Psiquiatria

A sobrecarga emocional das mães e as consequências na saúde mental das famílias

Por Redação Brazil Health , 11/05/2026

3 min de leitura

A sobrecarga emocional das mães e as consequências na saúde mental das famílias

O psiquiatra Diogo Lara reflete sobre como o excesso de responsabilidades, a hiperconectividade e as cobranças da vida moderna têm ampliado o desgaste emocional materno e afetado toda a dinâmica familiar.

Conciliar trabalho, cuidados com os filhos, organização da rotina doméstica, demandas emocionais da família e cobranças pessoais se tornou parte da realidade de muitas mulheres. Na prática, a maternidade contemporânea passou a reunir funções que antes eram compartilhadas por redes de apoio mais amplas e hoje recaem, em grande parte, sobre uma única pessoa.

Espera-se que a mulher seja profissional produtiva, mãe presente, parceira disponível, emocionalmente equilibrada e ainda consiga sustentar tudo isso com leveza. As exigências cresceram na mesma velocidade das transformações sociais e tecnológicas, criando um cenário de esgotamento silencioso que muitas vezes é tratado como normal.

Além da sobrecarga tradicional, há um desafio recente e ainda pouco compreendido. Educar filhos em um ambiente dominado por telas, redes sociais e excesso de estímulos digitais. Algoritmos disputam diariamente a atenção das crianças e adolescentes, enquanto mães tentam equilibrar limites, proteção e diálogo em um cenário para o qual nenhuma geração anterior foi preparada.

Ansiedade, dificuldade de concentração, hiperconexão, comparação constante e isolamento emocional passaram a fazer parte da dinâmica familiar, ampliando ainda mais a carga mental de quem cuida.

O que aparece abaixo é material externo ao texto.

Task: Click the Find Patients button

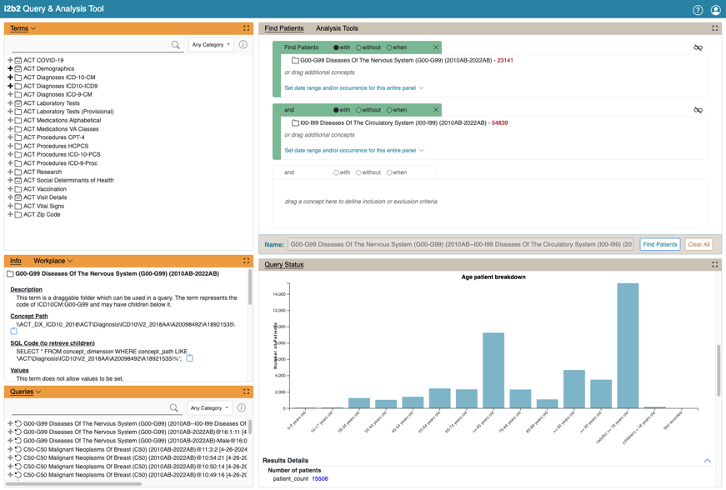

O impacto desse desgaste vai além da saúde individual da mulher. O estado emocional de quem sustenta a rotina da casa influencia diretamente o ambiente familiar e o desenvolvimento emocional das crianças. Quando existe sobrecarga constante, falta de descanso e ausência de acolhimento, toda a dinâmica da família sente os efeitos.

Por isso, talvez seja importante começarmos a olhar para as mães além das funções que exercem diariamente. Mais do que suporte emocional para os outros, elas também precisam de escuta, acolhimento e espaço para existir como indivíduos.

Perguntas simples, muitas vezes esquecidas na correria cotidiana, podem abrir espaço para conversas complexas.

Como você está de verdade?O que mais tem te cansado?O que faria sua vida ficar mais leve?

Muitas mulheres passam anos ocupando o lugar de quem organiza, acolhe e sustenta emocionalmente a casa inteira. Com frequência, seus próprios desejos, limites e necessidades acabam ficando em segundo plano.

Cuidar emocionalmente de quem cuida não é apenas um gesto de afeto. É também uma forma de fortalecer vínculos, melhorar relações e construir ambientes familiares mais saudáveis.

Dr. Diogo LaraPsiquiatra, PhD em Neurociências pela UFRGS e pesquisador do comportamento humano.